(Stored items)

*** Block opens ***

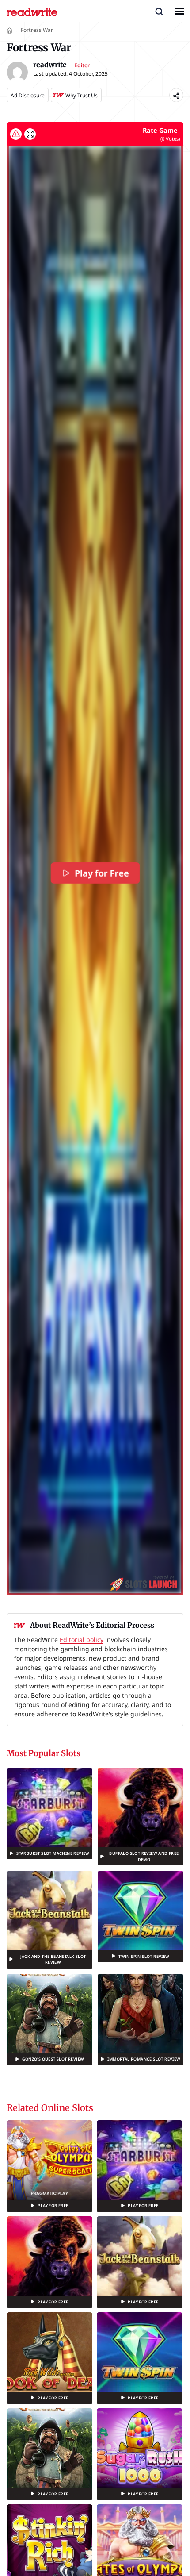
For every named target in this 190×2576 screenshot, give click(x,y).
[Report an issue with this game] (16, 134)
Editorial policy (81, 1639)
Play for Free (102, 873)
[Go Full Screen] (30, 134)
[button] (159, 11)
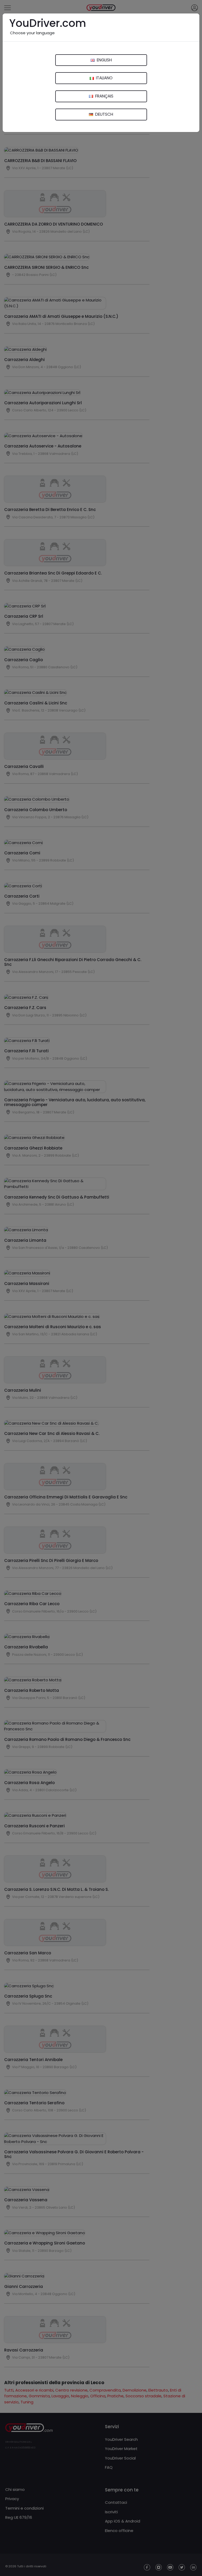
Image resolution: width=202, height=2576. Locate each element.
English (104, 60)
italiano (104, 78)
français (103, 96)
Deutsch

*** Block closes ***

■ Task goal
If pictures appear, drop them, and retype exactly the lines from the "[Go Full Screen] (30, 134)" line through the last line of the data above.

■ Output for this exercise
[Go Full Screen] (30, 134)
[button] (159, 11)
Image resolution: width=202, height=2576. Locate each element.
English (104, 60)
italiano (104, 78)
français (103, 96)
Deutsch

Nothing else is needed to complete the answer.